In order to adequately address fraud and abuse issues, healthcare organizations and providers must invest in providing educational programs and training to educate and train individuals who are working in care facilities across the United States about how to detect, prevent, and reduce fraud and abuse problems. Finally, federal agencies and the government must actively offer their share in prosecuting organizations, care providers, retailers, and manufacturers if they try to execute fraudulent attempts at their workforce.

Summary

In conclusion, Federal fraud and abuse laws or regulations in the healthcare space exist to safeguard patients, medical benefit programs such as Medicaid and Medicare, and the healthcare system from criminal and unethical actions. Laws such as FCA, AKS, or Stark Law are enforced by government and regulatory agencies to prohibit the knowing or willful fraudulent attempts of physicians and healthcare providers in a systemic manner.
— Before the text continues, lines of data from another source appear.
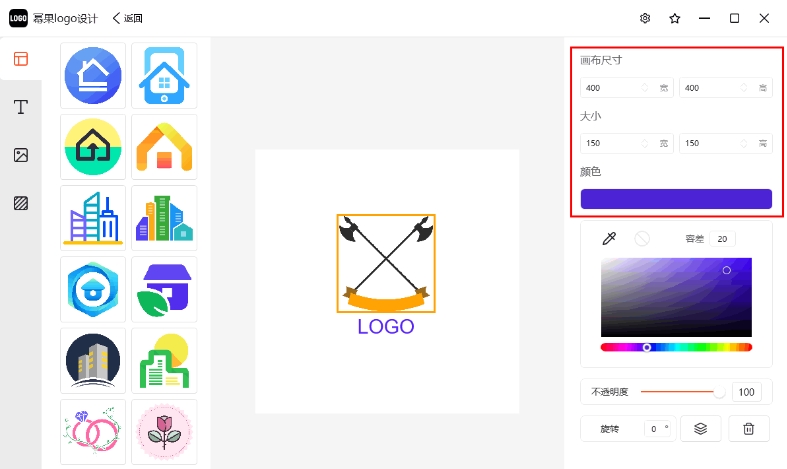
Task: Open the settings gear icon
Action: click(645, 19)
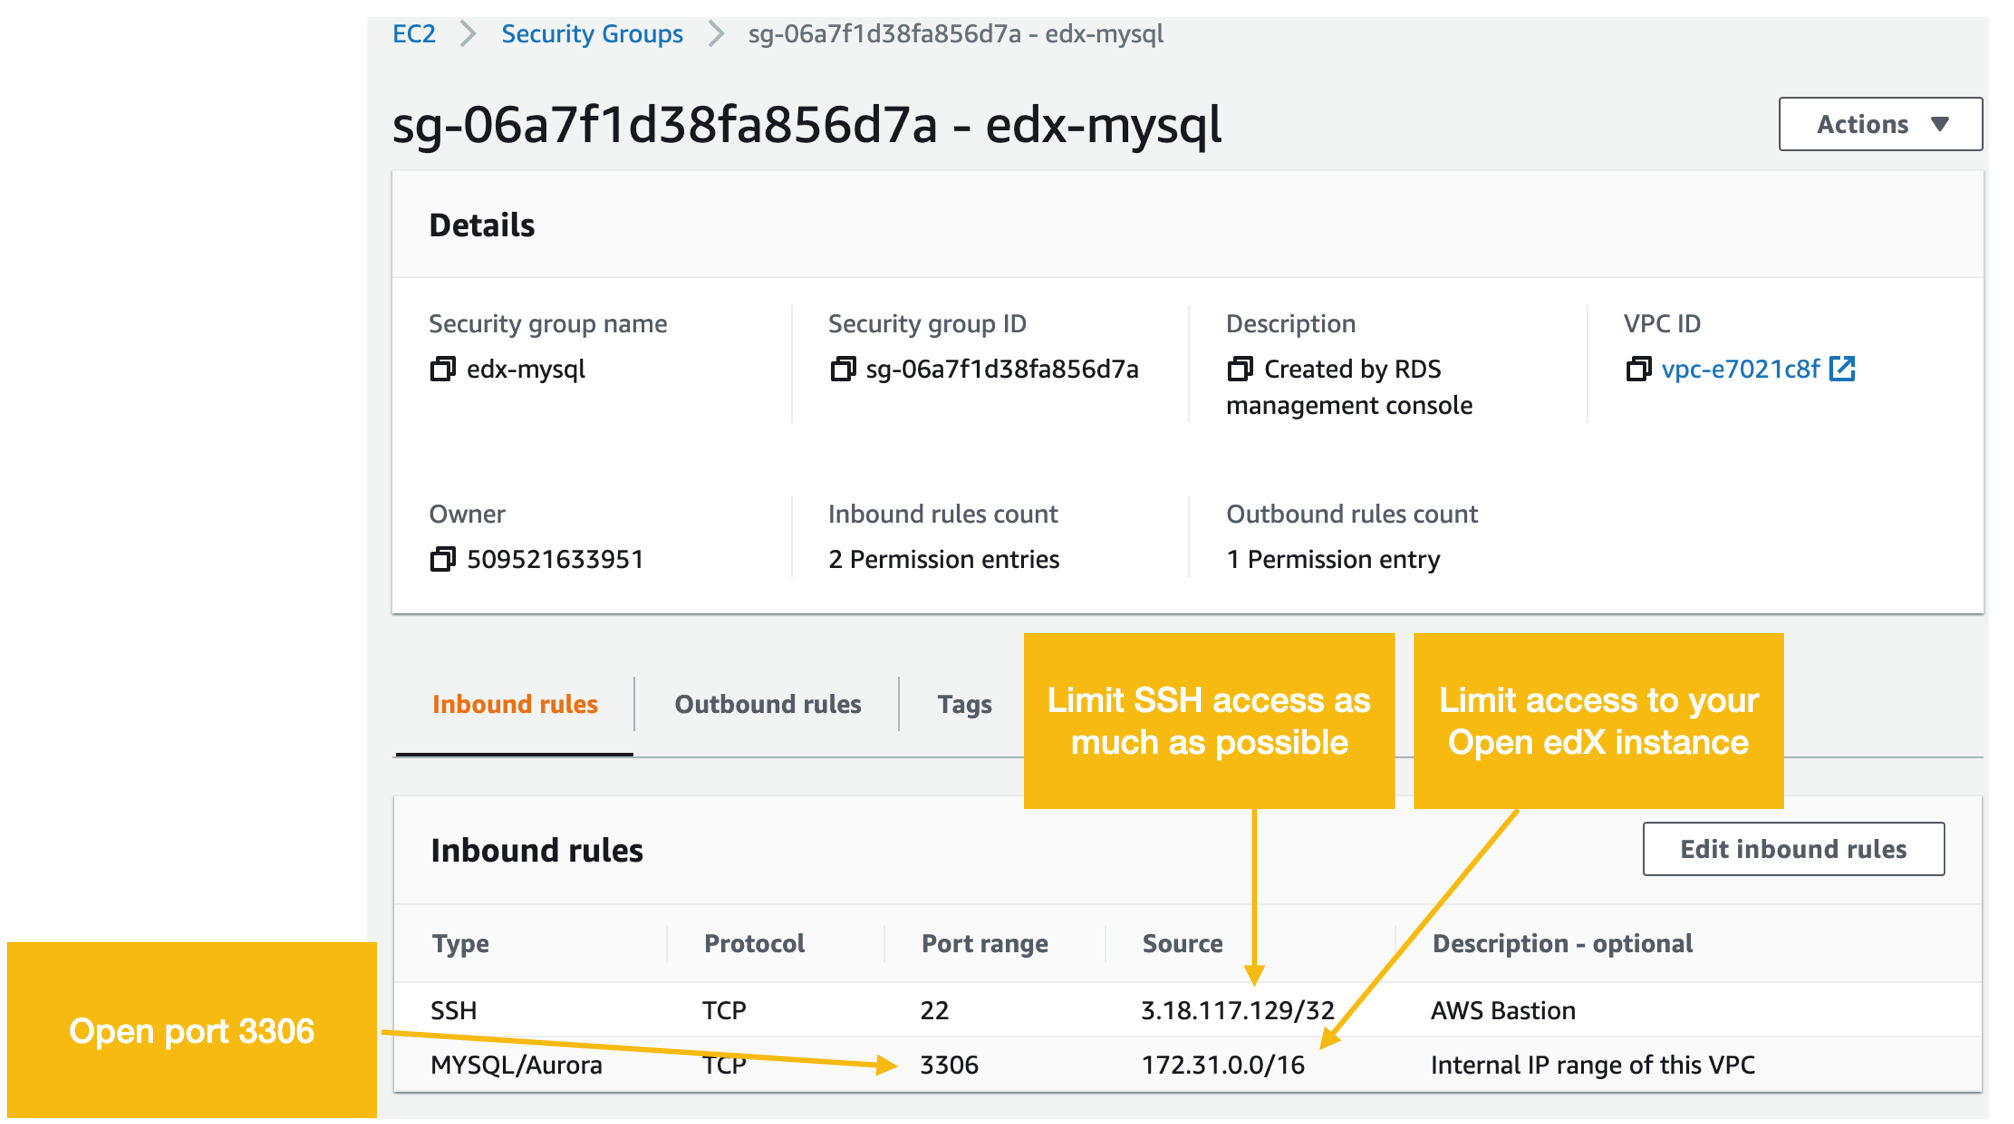Copy the description created by RDS

click(1241, 369)
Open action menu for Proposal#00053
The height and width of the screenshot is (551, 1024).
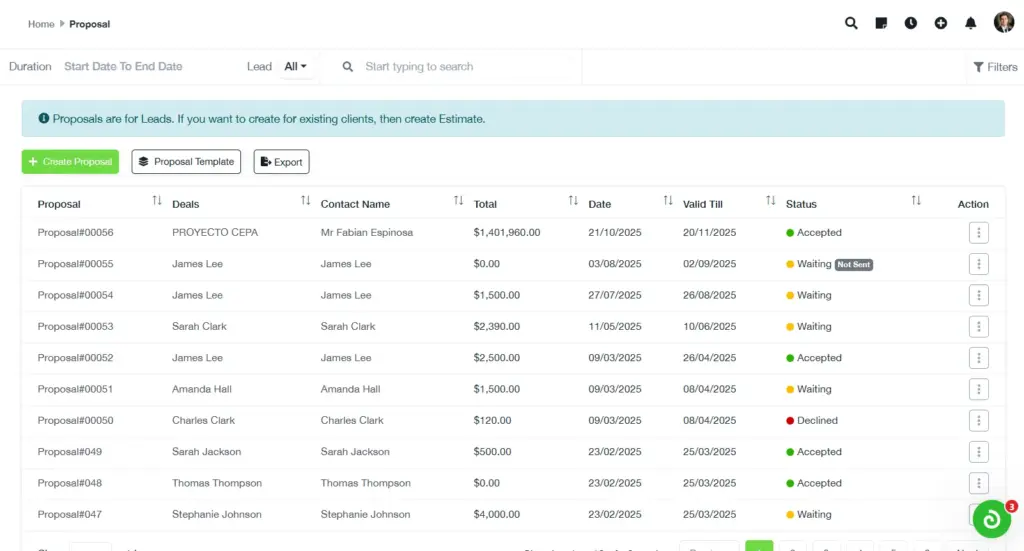(978, 327)
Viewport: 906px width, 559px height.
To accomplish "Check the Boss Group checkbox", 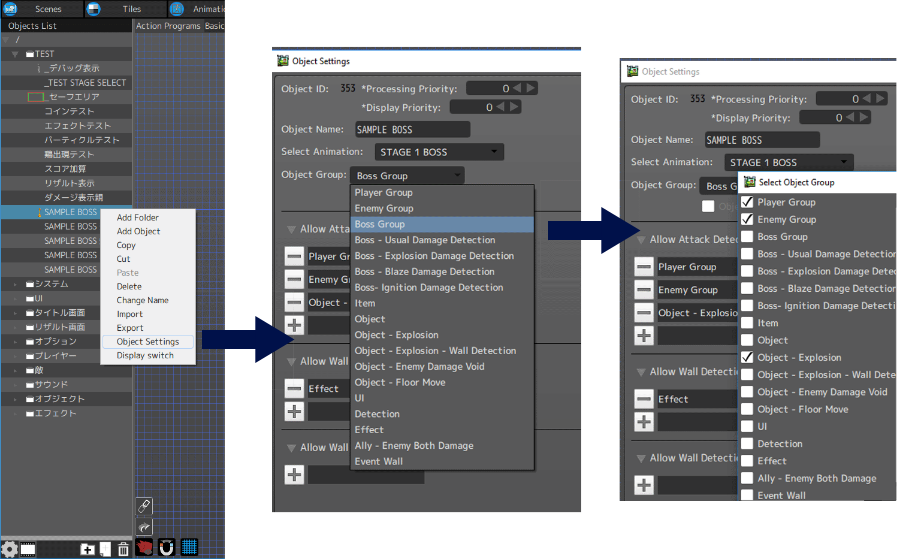I will 747,237.
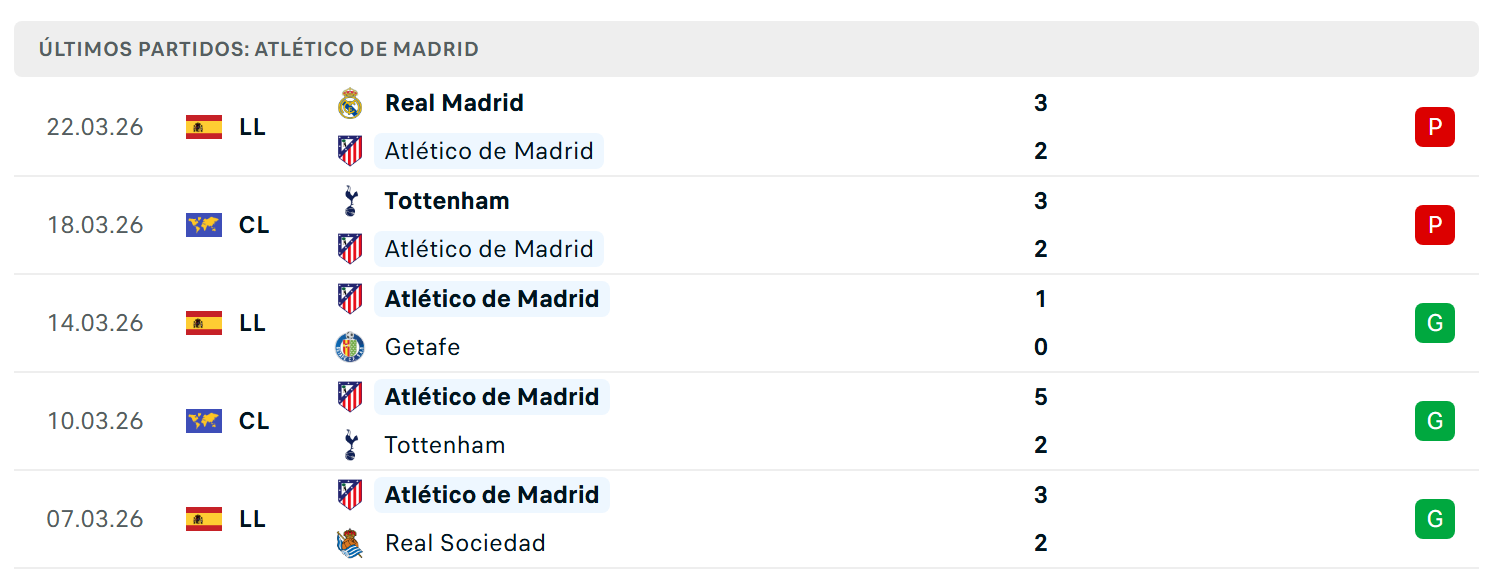Click the Tottenham crest in 18.03.26 match
The image size is (1492, 585).
coord(349,201)
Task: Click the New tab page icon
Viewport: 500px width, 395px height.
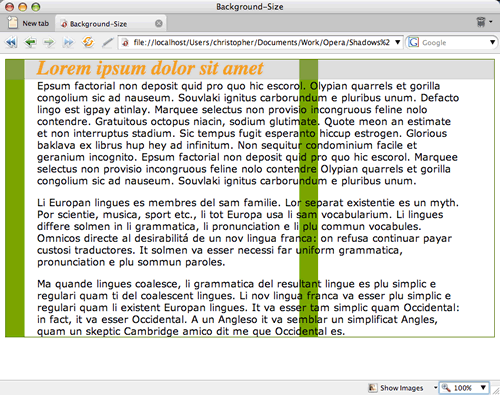Action: click(13, 23)
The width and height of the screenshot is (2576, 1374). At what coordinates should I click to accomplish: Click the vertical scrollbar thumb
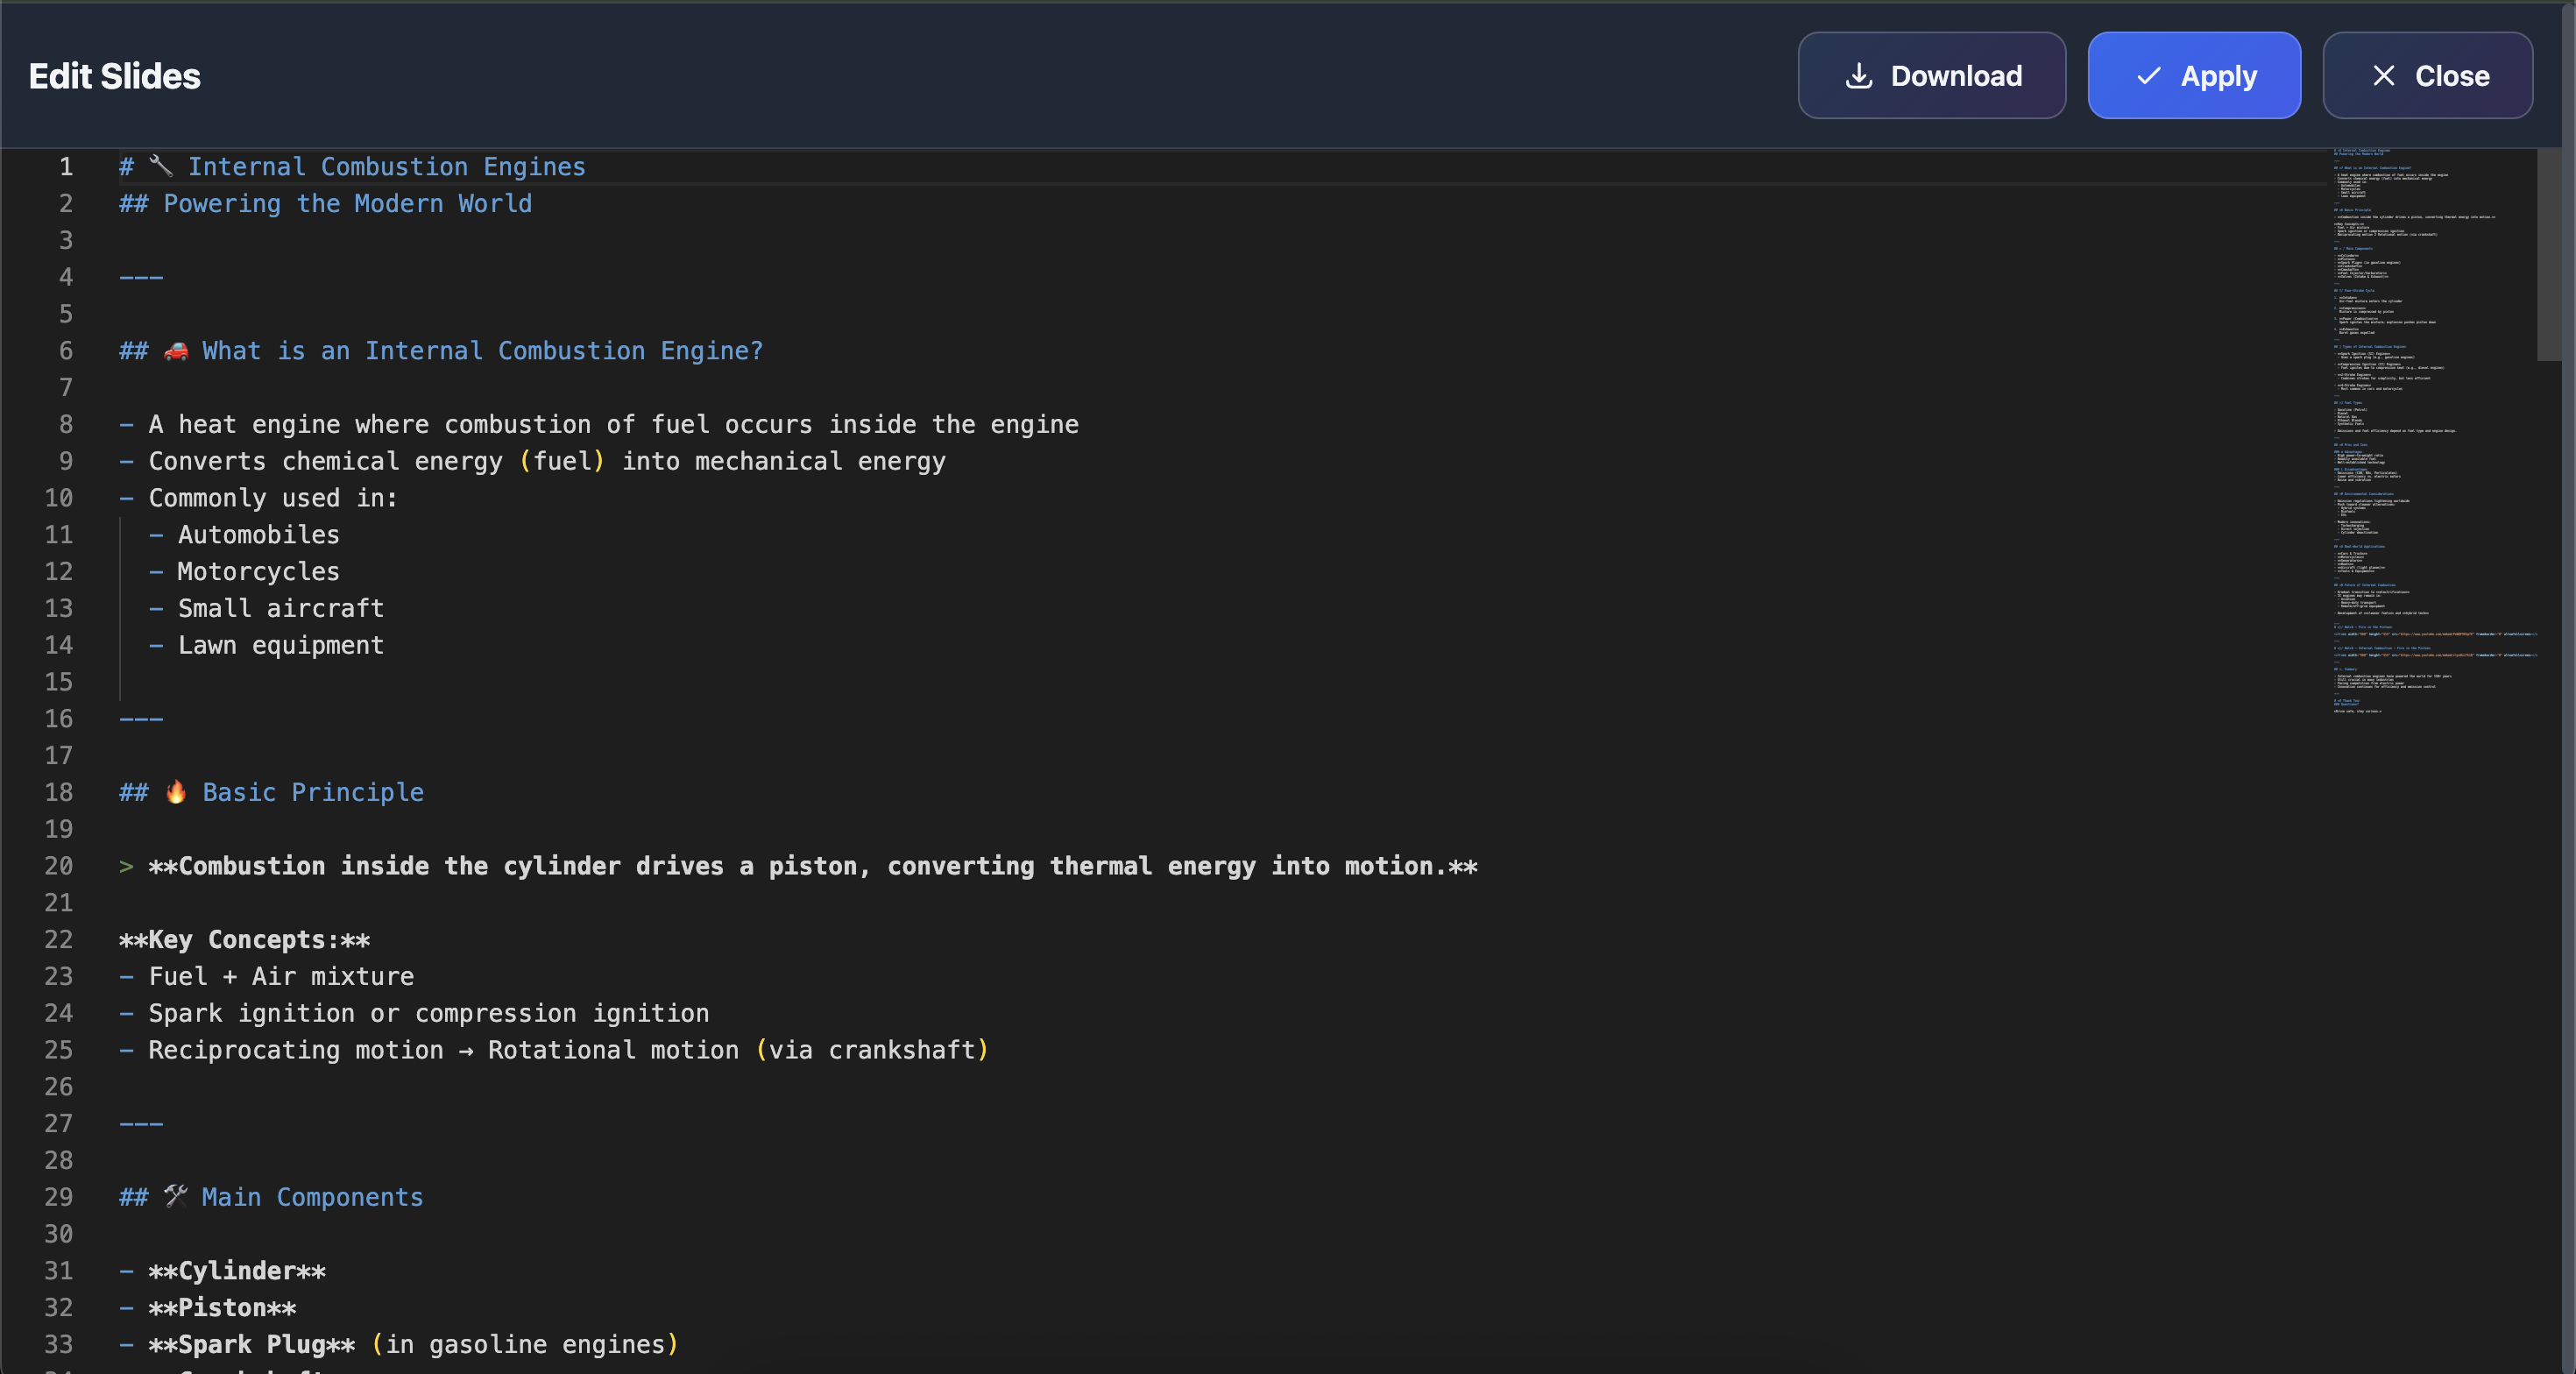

Violating these Federal laws can lead to exclusion from the health care programs owned by Federal regulatory bodies, penalties, loss of medical license, or civil fine from the medical board at the state level.

References

Klein, R. D., & Campbell, S. (2006). Health care fraud and abuse laws. Archives of Pathology & Laboratory Medicine, 130(8), 1169–1177.

Rudman, W. J., Eberhardt, J. S., Pierce, W., & Hart-Hester, S. (2009). Healthcare Fraud and Abuse. Perspectives in Health Information Management / AHIMA, American Health Information Management Association, 6(Fall), 1g.